PASSAGE TO READ:
⟨
The Aristocats is the first animated film made without the involvement of Walt Disney. Although it is the final animated movie Disney personally approved of. Before that Disney produced every animated feature before his death. So it was up to the studio to keep things going without him. Thus beginning the aptly named Dark Age of Disney with their twentieth project overall. It’s a fair name, since the 70’s and 80’s were a strangely dark time for animation. The Aristocats is based on a lesser known animal focused children’s book that was intended to be live-action. Disney only approved of it as a fun animated adventure. The setting of New York was also changed to London. Sketchy animation similar to the dog starring One Hundred and One Dalmatians was used along with lively jazzy tunes akin to The Jungle Book.
The Aristocats is something I enjoyed as a young kitten, but like the other films of its era, most of the story is difficult to remember without a rewatch. Plus I’m not much of a cat person. The Aristocats sets things in Paris, where a former high class opera singer cares for her aristocratic family of cats. Duchess is a strong caring mother voiced by the equally classy Eva Gabor. Her kittens include the feisty Toulouse, the romance loving Marie, and the shy Berlioz. Their owner has just named them the first inheritances of her great fortune. So her butler Edgar is understandably peeved. Making him a relatable Disney villain, because I know there are rich people in real life who give all their money to pets. Although Edgar’s actions of sedating the cats and abandoning them are inexcusable.
While on the road, Duchess and kittens meet Thomas O’Malley. A fun Baloo-like swinging alley cat also voiced by Phil Harris. He helps them on their trip home and it’s clear that love is in the air. Along the way encountering a colorful collection of animal helpers. There’s a rowdy set of dogs, a posh gaggle of geese, fun loving if culturally inappropriate alley cats, plus a horse, and great mouse detective with a poohish voice back home. Their not terribly memorable, but their help is greatly appreciated in their fight against Edgar. Just like Lady and the Tramp, O’Malley is welcomed into the family and all the cats rejoice. If there’s one thing that makes The Aristocats less forgotten, it’s the hip jazzy 70’s beats. Why the Scatman himself even plays the head Scat Cat. My personal childhood favorites are O’Malley’s smooth introduction song “Thomas O’Malley Cat” and the infectiously catchy “Ev’rybody Wants to Be a Cat.” That song and The Aristocats are enough to make anyone wish they were a swingin’ cat.
⟩
DATA PROVIDED:
⟨
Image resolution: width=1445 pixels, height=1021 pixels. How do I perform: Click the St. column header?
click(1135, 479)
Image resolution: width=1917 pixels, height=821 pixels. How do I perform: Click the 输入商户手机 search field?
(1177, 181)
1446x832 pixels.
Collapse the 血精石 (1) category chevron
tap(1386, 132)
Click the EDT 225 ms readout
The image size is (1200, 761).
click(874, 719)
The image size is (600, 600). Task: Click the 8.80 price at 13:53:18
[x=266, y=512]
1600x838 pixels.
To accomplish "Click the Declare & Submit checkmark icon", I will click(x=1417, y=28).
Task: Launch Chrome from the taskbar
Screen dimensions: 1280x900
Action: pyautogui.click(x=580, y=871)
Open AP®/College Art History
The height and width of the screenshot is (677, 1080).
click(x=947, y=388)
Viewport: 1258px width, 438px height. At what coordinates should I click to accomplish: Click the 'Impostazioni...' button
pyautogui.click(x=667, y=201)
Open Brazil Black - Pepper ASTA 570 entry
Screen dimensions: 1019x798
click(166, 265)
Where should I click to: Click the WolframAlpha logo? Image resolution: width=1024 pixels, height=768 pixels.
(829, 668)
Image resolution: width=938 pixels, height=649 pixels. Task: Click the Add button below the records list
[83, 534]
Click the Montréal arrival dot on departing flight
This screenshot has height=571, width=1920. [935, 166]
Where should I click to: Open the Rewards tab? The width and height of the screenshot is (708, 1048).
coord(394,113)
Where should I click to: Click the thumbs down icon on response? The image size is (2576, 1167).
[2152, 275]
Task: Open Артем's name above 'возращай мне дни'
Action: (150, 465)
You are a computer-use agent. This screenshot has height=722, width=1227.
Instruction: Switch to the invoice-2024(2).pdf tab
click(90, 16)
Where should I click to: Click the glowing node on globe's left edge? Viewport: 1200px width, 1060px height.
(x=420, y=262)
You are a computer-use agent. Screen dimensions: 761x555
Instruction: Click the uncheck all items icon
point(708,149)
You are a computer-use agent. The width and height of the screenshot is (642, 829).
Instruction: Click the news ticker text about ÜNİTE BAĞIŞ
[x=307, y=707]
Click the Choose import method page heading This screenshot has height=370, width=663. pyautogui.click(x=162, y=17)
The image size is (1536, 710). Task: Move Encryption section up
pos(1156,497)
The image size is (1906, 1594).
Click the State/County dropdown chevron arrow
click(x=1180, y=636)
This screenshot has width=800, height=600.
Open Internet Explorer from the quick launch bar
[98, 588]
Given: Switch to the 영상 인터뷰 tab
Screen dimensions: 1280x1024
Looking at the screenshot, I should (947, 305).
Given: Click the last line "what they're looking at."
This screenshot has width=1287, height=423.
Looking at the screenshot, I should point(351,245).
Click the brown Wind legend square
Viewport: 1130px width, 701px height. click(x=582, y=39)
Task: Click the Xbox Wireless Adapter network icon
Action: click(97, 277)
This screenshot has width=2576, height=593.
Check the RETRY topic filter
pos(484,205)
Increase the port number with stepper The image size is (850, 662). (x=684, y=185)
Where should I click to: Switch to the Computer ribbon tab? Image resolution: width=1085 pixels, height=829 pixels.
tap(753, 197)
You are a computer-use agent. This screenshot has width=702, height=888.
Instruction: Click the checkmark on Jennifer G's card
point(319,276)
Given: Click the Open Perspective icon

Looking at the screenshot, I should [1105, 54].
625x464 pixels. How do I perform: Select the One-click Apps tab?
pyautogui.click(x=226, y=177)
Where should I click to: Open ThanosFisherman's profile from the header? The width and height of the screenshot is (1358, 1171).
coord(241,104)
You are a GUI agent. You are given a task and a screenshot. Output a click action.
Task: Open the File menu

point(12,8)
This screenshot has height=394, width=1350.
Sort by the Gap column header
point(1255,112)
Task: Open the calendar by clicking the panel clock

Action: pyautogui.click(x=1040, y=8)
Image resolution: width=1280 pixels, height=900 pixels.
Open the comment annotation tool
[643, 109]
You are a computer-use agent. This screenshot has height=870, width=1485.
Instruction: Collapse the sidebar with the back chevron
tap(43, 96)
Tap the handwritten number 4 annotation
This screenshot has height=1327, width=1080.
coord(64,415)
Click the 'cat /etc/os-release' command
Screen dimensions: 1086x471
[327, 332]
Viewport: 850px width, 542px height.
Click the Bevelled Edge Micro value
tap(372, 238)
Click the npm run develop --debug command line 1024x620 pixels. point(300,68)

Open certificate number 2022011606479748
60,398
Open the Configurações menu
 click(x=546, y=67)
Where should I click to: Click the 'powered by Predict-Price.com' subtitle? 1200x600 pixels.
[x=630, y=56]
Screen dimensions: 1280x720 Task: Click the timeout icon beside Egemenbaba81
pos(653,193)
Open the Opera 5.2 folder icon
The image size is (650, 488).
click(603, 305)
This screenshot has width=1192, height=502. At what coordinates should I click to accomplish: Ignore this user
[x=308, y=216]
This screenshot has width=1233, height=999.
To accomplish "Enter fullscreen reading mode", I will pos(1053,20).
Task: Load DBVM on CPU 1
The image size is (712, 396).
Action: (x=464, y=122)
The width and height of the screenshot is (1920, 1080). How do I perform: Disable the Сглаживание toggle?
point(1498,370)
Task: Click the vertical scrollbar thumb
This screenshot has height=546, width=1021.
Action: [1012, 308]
⟩
WORK TO COMPLETE:
A. In the review of The Aristocats, who voices Duchess?
B. Copy the review of The Aristocats from "The Aristocats is something" up to and including "them are inexcusable.".
The items have nothing to do with what you're asked to do here.

TASK RESPONSES:
A. Eva Gabor

B.
The Aristocats is something I enjoyed as a young kitten, but like the other films of its era, most of the story is difficult to remember without a rewatch. Plus I’m not much of a cat person. The Aristocats sets things in Paris, where a former high class opera singer cares for her aristocratic family of cats. Duchess is a strong caring mother voiced by the equally classy Eva Gabor. Her kittens include the feisty Toulouse, the romance loving Marie, and the shy Berlioz. Their owner has just named them the first inheritances of her great fortune. So her butler Edgar is understandably peeved. Making him a relatable Disney villain, because I know there are rich people in real life who give all their money to pets. Although Edgar’s actions of sedating the cats and abandoning them are inexcusable.